__OBJECTIVE__
Copy out the rows below, substituting "Screen" for "Viewport" wherever it occurs. Leave everything else as it is.

===== SUPPLIED DATA

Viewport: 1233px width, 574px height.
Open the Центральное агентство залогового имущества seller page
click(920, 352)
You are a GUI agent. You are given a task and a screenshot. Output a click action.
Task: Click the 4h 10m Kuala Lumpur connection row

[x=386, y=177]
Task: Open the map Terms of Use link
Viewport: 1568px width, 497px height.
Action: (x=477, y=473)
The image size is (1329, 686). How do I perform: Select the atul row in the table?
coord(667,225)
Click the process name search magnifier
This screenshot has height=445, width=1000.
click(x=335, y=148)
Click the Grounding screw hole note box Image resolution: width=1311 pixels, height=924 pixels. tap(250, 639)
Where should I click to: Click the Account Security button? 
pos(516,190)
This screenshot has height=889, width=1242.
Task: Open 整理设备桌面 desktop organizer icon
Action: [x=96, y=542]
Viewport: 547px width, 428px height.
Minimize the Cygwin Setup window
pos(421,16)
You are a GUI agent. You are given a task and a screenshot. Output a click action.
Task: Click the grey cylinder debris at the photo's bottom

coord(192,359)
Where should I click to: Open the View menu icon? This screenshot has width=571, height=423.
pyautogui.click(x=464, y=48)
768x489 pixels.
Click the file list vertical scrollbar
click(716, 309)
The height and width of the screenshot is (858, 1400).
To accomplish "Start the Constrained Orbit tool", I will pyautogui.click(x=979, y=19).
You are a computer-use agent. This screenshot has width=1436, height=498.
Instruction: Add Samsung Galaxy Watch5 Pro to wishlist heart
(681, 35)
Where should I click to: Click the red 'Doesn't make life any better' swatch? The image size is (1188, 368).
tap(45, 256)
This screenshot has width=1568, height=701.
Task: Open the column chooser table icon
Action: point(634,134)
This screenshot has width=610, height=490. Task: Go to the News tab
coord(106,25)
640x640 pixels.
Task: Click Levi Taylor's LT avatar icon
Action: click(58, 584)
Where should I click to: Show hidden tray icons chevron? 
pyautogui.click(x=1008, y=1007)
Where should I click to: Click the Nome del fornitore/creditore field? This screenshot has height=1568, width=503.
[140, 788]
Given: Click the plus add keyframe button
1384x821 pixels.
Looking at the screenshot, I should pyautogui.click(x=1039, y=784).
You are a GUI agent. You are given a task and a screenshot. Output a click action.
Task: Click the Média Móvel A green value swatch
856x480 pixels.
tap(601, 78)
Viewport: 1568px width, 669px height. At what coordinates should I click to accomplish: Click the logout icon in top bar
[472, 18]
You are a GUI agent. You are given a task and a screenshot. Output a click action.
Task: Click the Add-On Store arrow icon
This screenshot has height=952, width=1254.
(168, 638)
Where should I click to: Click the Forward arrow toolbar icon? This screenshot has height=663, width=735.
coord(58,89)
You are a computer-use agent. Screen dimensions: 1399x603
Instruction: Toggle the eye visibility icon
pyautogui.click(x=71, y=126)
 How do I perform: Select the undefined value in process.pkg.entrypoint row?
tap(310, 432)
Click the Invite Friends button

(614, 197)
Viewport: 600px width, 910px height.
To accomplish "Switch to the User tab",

==========

__ANSWER__
Screen: 1233px width, 574px height.
Open the Центральное агентство залогового имущества seller page
click(920, 352)
You are a GUI agent. You are given a task and a screenshot. Output a click action.
Task: Click the 4h 10m Kuala Lumpur connection row

[x=386, y=177]
Task: Open the map Terms of Use link
Screen: 1568px width, 497px height.
Action: (x=477, y=473)
The image size is (1329, 686). How do I perform: Select the atul row in the table?
coord(667,225)
Click the process name search magnifier
This screenshot has height=445, width=1000.
click(x=335, y=148)
Click the Grounding screw hole note box Image resolution: width=1311 pixels, height=924 pixels. tap(250, 639)
Where should I click to: Click the Account Security button? 
pos(516,190)
This screenshot has height=889, width=1242.
Task: Open 整理设备桌面 desktop organizer icon
Action: [x=96, y=542]
Screen: 547px width, 428px height.
Minimize the Cygwin Setup window
pos(421,16)
You are a GUI agent. You are given a task and a screenshot. Output a click action.
Task: Click the grey cylinder debris at the photo's bottom

coord(192,359)
Where should I click to: Open the View menu icon? This screenshot has width=571, height=423.
pyautogui.click(x=464, y=48)
768x489 pixels.
Click the file list vertical scrollbar
click(716, 309)
The height and width of the screenshot is (858, 1400).
To accomplish "Start the Constrained Orbit tool", I will pyautogui.click(x=979, y=19).
You are a computer-use agent. This screenshot has width=1436, height=498.
Instruction: Add Samsung Galaxy Watch5 Pro to wishlist heart
(681, 35)
Where should I click to: Click the red 'Doesn't make life any better' swatch? The image size is (1188, 368).
tap(45, 256)
This screenshot has width=1568, height=701.
Task: Open the column chooser table icon
Action: point(634,134)
This screenshot has width=610, height=490. Task: Go to the News tab
coord(106,25)
640x640 pixels.
Task: Click Levi Taylor's LT avatar icon
Action: click(58, 584)
Where should I click to: Show hidden tray icons chevron? 
pyautogui.click(x=1008, y=1007)
Where should I click to: Click the Nome del fornitore/creditore field? This screenshot has height=1568, width=503.
[140, 788]
Given: Click the plus add keyframe button
1384x821 pixels.
Looking at the screenshot, I should pyautogui.click(x=1039, y=784).
You are a GUI agent. You are given a task and a screenshot. Output a click action.
Task: Click the Média Móvel A green value swatch
856x480 pixels.
tap(601, 78)
Screen: 1568px width, 669px height. At what coordinates should I click to accomplish: Click the logout icon in top bar
[472, 18]
You are a GUI agent. You are given a task and a screenshot. Output a click action.
Task: Click the Add-On Store arrow icon
This screenshot has height=952, width=1254.
(168, 638)
Where should I click to: Click the Forward arrow toolbar icon? This screenshot has height=663, width=735.
coord(58,89)
You are a computer-use agent. Screen dimensions: 1399x603
Instruction: Toggle the eye visibility icon
pyautogui.click(x=71, y=126)
 How do I perform: Select the undefined value in process.pkg.entrypoint row?
tap(310, 432)
Click the Invite Friends button

(614, 197)
Screen: 600px width, 910px height.
To accomplish "Switch to the User tab",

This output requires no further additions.